A Louisiana man convicted of killing five people during an armed robbery will get a new trial after the U.S. Supreme Court ruled Tuesday that prosecutors withheld key evidence that may have led to acquittal.
Juan Smith was convicted based on a single piece of evidence: an eyewitness who survived a shooting rampage committed by a group of men, several of whom were masked. While appealing in state court, Smith obtained statements by the witness to detectives indicating he could identify none of the men involved in the robbery.
The witness, Larry Boatner, later picked Smith in a photo lineup after seeing a newspaper picture that identified him as a suspect in the murders.
"I was too scared to look at anybody," Boatner told a detective in the undisclosed notes. "I wish I could give y'all a description."
In court, Boatner pointed out Smith as one of the killers, saying, "I'll never forget that face."
The justices ruled by an 8-1 majority that the failure of prosecutors to turn over Boatner's contradictory statements to the defense violated the Brady rule, a 50-year-old Supreme Court precedent requiring prosecutors to turn over all evidence favorable to the defense.
New Orleans District Attorney Leon Cannizzaro said in a statement that he would immediately move to retry Smith for the murders. "Tomorrow morning we will file a motion in this quintuple murder case to set it for trial within the next 60 days," he said.
In arguments before the Supreme Court last year, Donna R. Andrieu, a New Orleans assistant district attorney, attempted to convince justices that the witness statements were not materially relevant to Smith's case and that prosecutors were not obligated to turn them over to the defense.
But even the court's conservative members took a dim view of the prosecution position.
"May I suggest that you stop fighting as to whether it should have been turned over?" Justice Antonin Scalia told Andrieu at one point. "Of course it should have been turned over."
The decision represents yet another black eye for the New Orleans District Attorney's office, which has been admonished repeatedly in federal court in recent years for failing to provide defendants with exculpatory evidence.
Most notably, in 1999 Louisiana came within 48 hours of executing John Thomson, convicted in a 1985 murder in New Orleans, before a private investigator hired by his defense attorneys chanced upon blood evidence buried in crime lab archives that ultimately led to a retrial and a full acquittal.
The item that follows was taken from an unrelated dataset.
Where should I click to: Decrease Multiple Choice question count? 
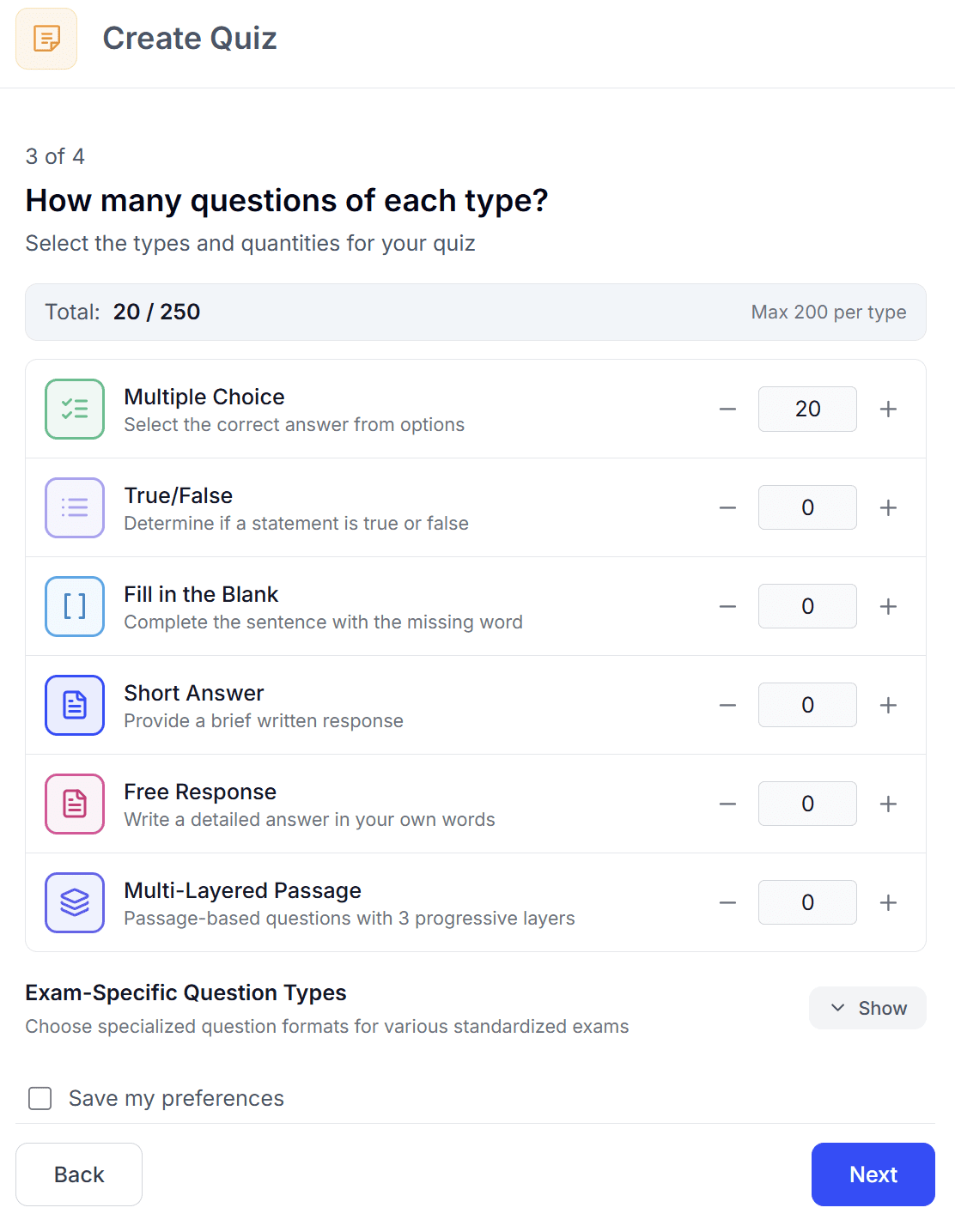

A prosecutor later confessed that he and others had "intentionally suppressed" the blood evidence, according to federal court documents.
In 2003, Thompson filed a civil rights suit against New Orleans prosecutor's office, arguing that Harry Connick, the district attorney, had shown deliberate indifference in ensuring that exculpatory evidence was handed over to defendants. A federal jury in Louisiana awarded Thompson $14 million in a civil rights lawsuit against the city, a verdict upheld on appeal.
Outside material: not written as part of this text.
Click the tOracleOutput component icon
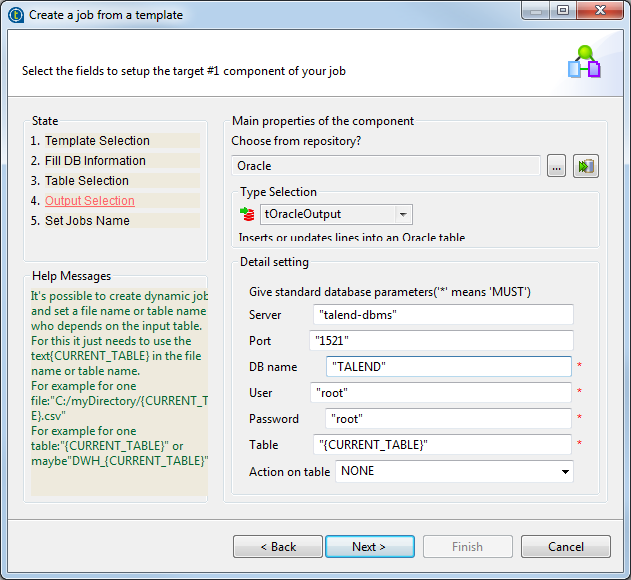The height and width of the screenshot is (580, 631). pos(249,214)
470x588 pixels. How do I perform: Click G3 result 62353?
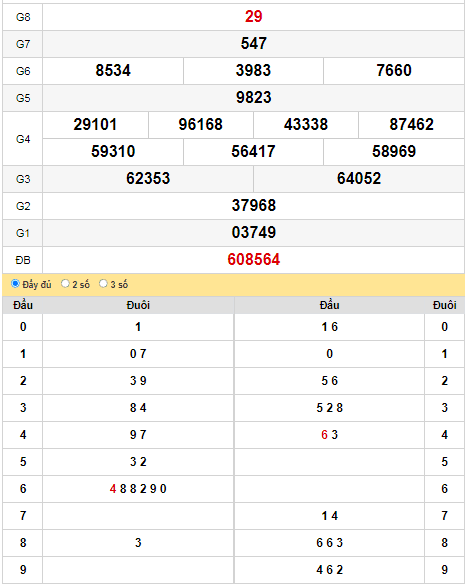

But in a precedent-setting, 5-4 decision in March 2011, the Supreme Court overturned the jury award, ruling that Thompson had failed to show a pattern of deliberate violations of the Brady rule by New Orleans prosecutors. The decision, written by Justice Clarence Thomas, established broad immunity for prosecutors from civil suits stemming from their failure to provide exculpatory evidence to defendants.
In a blistering minority opinion read from the bench, Justice Ruth Bader Ginsburg rejected the majority's contention that Thompson had failed to demonstrate a pattern of willful misconduct by New Orleans prosecutors.
"Prosecutorial transgressions were neither isolated nor atypical," Ginsburg wrote.
"What happened here," she said, "was no momentary oversight, no single incident of a lone officer's misconduct."
While the court's decision in the Thompson case reshaped the legal landscape for prosecutors facing misconduct allegations, the decision to overturn Juan Smith's murder conviction will have only limited impact, said David Rudovsky, senior fellow at the University of Pennsylvania Law School.
"It's not a ground-breaking case," Rudovsky said. "I think it reinforces the Brady rule and makes it clear that the court takes it seriously."
For Smith, however, a retrial for the five murders could set in motion a chain of events that may ultimately release him from Louisiana's death row, where he faces execution for his conviction on a separate multiple homicide charge. A year after his conviction on the 1995 murders, New Orleans prosecutors charged him with participating in an unsolved home invasion that left three dead.
The prosecution relied almost solely on the testimony of the chief suspect in the crime, who was given a reduced sentence for implicating Smith and several other men in the shootings. Smith's role in the prior set of murders was presented to jurors during the initial trial and during the penalty phase, when he was sentenced to die.
Smith's appeal in this second case is pending until the resolution of his first murder conviction.